Machine learning systems and as well humans drive the learning through iterations with data/information. The quality, amount, preparation, and selection of data are critical to a machine learning solution’s success.
One famous statement in machine learning is garbage in will lead to garbage out. Of course, I fully agree with this statement. However, often it is not clear what garbage is.
There are obvious issues related to data quality problems, like missing data or outliers even before we can judge the quality of data. We have to select a representative data set linked to your business application.
Any AI engine and as well every statistic calculates on the seen datasets. However, every underlying dataset is the product of human decisions. Human biases occur within the selection and curation of data, which will show up in AI systems’ outputs.
The video summarises an AI inclusion problem; it shows the biased output concerning the search term ‚family ‘.

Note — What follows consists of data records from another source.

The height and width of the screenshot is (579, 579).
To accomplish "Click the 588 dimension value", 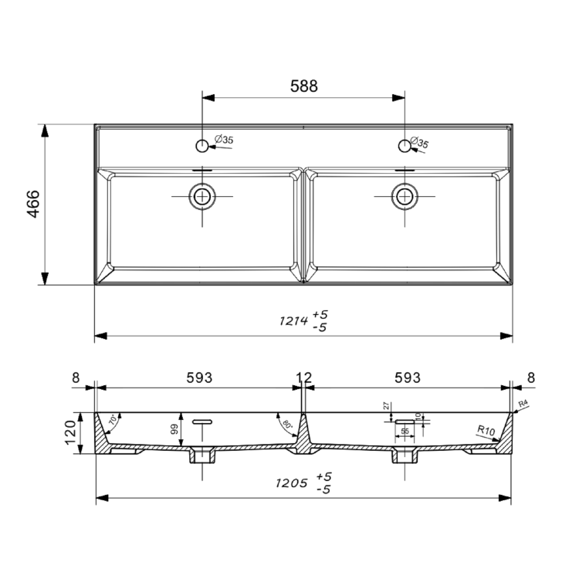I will click(303, 86).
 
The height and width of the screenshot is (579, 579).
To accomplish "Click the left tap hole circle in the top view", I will click(202, 145).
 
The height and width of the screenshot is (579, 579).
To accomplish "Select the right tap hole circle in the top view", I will click(403, 145).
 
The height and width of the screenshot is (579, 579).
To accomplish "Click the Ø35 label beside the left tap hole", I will click(223, 140).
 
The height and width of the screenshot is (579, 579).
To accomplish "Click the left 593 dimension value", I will click(199, 378).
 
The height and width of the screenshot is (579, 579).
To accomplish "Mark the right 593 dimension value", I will click(408, 378).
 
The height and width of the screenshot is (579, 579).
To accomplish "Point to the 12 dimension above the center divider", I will click(304, 378).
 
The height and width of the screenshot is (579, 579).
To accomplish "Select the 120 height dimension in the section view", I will click(69, 433).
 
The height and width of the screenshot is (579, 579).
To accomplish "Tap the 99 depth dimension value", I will click(174, 430).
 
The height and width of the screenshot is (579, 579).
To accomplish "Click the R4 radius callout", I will click(523, 405).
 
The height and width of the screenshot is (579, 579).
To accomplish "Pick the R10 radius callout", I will click(486, 430).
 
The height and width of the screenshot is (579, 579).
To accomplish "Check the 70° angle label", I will click(113, 422).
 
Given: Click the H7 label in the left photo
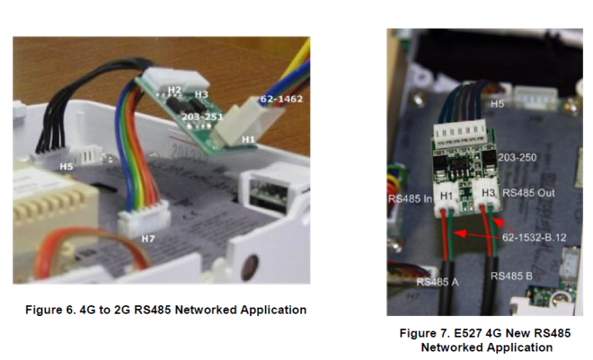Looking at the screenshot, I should coord(148,239).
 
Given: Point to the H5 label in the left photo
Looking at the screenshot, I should coord(68,165).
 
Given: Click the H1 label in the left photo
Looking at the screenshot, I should coord(248,138).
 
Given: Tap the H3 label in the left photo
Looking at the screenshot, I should coord(202,94).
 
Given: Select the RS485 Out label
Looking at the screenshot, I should coord(529,192).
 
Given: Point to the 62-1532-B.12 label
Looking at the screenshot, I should coord(534,237).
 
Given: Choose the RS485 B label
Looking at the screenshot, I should coord(512,274).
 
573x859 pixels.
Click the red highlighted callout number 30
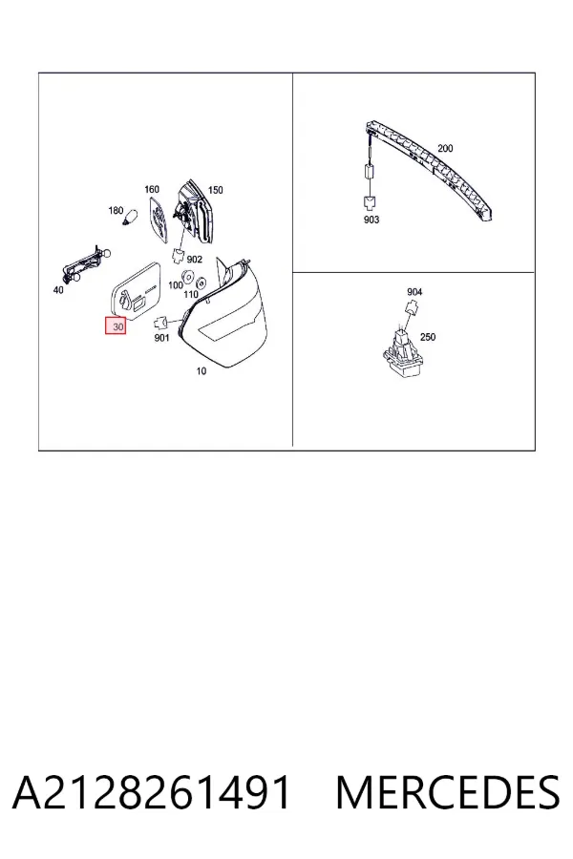(x=116, y=327)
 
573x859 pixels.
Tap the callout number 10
(x=202, y=371)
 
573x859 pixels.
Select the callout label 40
(x=58, y=290)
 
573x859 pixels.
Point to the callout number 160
(x=151, y=190)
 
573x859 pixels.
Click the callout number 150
(x=216, y=190)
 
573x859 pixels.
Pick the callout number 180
(x=116, y=210)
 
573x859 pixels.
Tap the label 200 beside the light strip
(x=445, y=149)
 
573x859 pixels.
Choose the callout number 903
(x=371, y=220)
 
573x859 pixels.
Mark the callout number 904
(x=414, y=292)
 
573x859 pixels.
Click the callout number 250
(x=428, y=337)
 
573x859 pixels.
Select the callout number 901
(x=161, y=338)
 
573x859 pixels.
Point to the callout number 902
(x=195, y=260)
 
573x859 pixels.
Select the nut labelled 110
(x=201, y=283)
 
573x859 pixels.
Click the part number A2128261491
(x=151, y=792)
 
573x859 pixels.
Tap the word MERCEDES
(x=448, y=792)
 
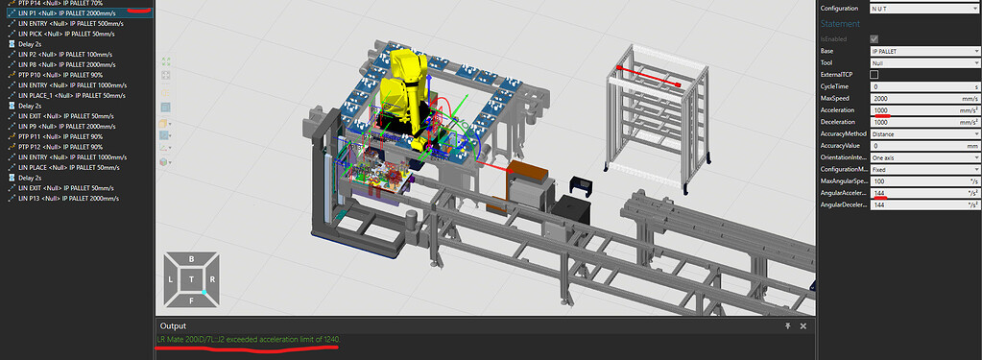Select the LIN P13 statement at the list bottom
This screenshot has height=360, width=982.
pyautogui.click(x=67, y=198)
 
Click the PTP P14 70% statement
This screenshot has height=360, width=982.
pyautogui.click(x=62, y=3)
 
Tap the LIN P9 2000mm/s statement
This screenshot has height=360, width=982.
pyautogui.click(x=67, y=126)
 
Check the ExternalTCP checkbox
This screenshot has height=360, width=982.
pyautogui.click(x=874, y=74)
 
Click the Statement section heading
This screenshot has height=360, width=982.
pyautogui.click(x=841, y=22)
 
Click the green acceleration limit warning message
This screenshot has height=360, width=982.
pyautogui.click(x=248, y=340)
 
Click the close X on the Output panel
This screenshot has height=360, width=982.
pyautogui.click(x=802, y=325)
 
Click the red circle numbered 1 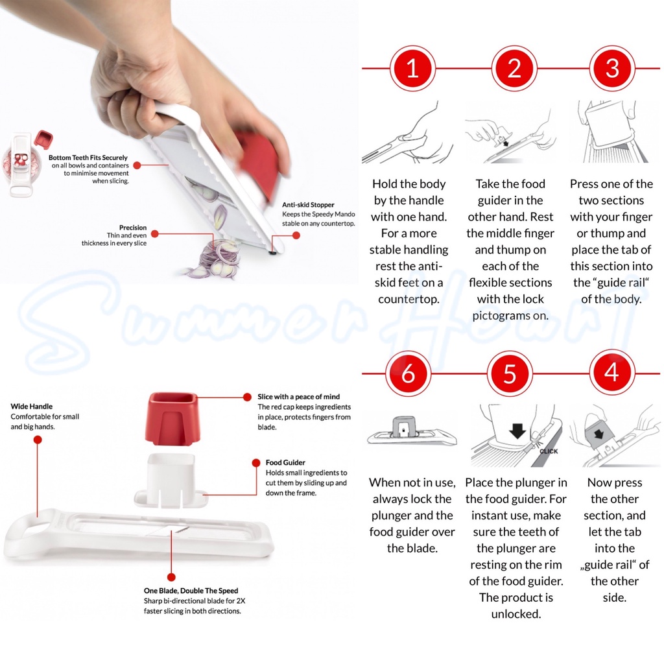click(x=412, y=68)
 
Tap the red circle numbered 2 click(x=514, y=68)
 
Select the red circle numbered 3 click(x=612, y=68)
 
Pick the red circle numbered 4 click(x=612, y=373)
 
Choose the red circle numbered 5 click(x=510, y=374)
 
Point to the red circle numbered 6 click(x=409, y=373)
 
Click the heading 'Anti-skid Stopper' click(x=308, y=205)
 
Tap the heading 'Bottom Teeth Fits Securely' click(x=88, y=158)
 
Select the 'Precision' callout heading click(x=133, y=228)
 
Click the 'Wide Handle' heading click(x=32, y=406)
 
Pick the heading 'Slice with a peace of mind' click(x=298, y=397)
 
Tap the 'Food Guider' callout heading click(x=285, y=462)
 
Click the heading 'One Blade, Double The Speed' click(x=191, y=591)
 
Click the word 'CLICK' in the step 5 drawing click(x=549, y=451)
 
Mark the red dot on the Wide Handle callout click(x=38, y=440)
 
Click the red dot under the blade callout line click(x=171, y=576)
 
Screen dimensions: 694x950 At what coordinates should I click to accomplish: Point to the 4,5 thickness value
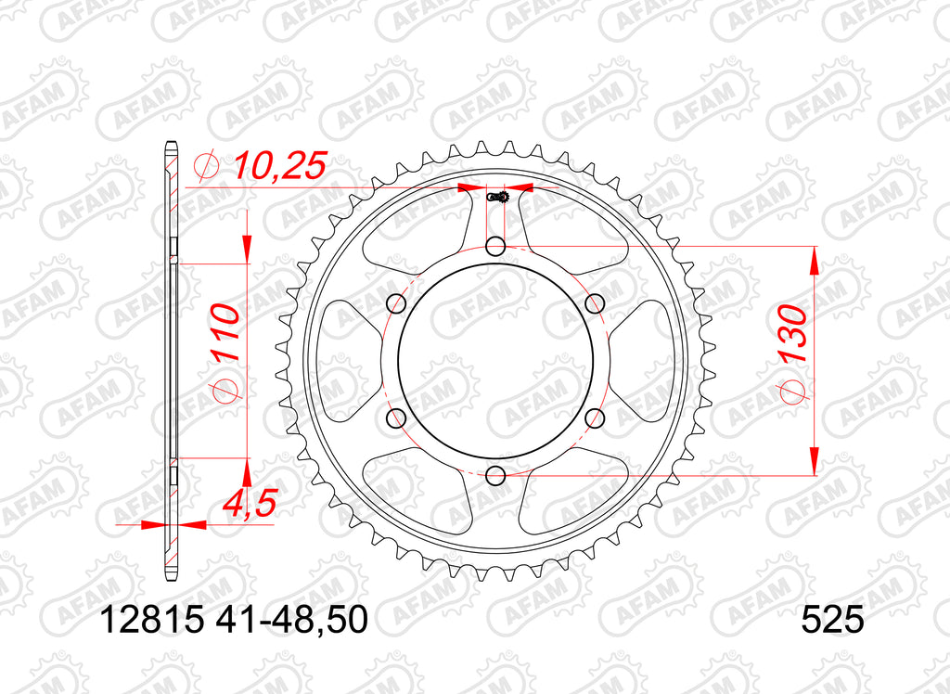248,504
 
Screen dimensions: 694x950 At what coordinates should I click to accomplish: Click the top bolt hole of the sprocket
496,246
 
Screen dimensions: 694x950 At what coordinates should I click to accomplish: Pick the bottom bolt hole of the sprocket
496,476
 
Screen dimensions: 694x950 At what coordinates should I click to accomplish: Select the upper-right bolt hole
596,303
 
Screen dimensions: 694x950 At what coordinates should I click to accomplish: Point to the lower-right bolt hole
596,418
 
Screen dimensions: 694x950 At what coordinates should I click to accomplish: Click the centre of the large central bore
496,361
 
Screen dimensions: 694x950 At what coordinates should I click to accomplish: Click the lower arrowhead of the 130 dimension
814,460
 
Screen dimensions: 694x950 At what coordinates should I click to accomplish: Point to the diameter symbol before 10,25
206,167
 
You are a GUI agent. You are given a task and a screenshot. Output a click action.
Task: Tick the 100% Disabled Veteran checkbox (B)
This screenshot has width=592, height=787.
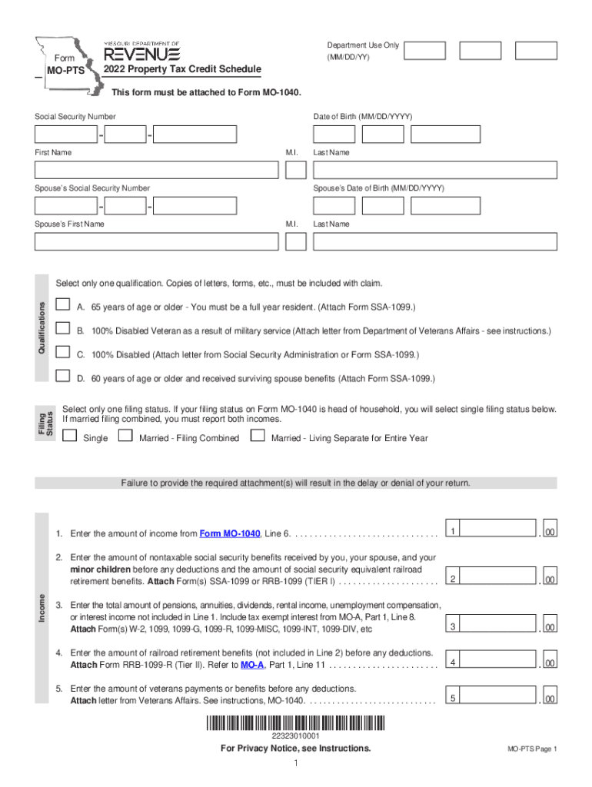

From a society or ethical perspective, it is a significant problem, often summarized as an AI inclusion problem. Note that the term AI inclusion many different aspects are typically discussed around development, social impact, policy implications, and legal issues concerning AI systems, see, e.g., aiandinclusion
Technically speaking, what happens in this video is a selection bias problem.
Selection bias occurs when the samples used to produce the model are not fully representative of cases that the model may use in the future. The selection bias comes not only within AI systems; it lies in the heart of any statistical evaluation.
In a data-driven world, automated processes and decisions are based on statistical models. Thus, a basic understanding of statistics is mandatory to judge critically on results and outputs.
I realize a strong wish towards content featuring deep learning systems in my current data science lecture class.
However, we have to teach the basics first before going fast into modeling. Within our data science education programs, we have to focus more on statistics and thus the judgment of AI systems instead of teaching fancy algorithms.
What do you think — explicitly teaching the topic selection bias — would it help tackle the bigger AI inclusion problem?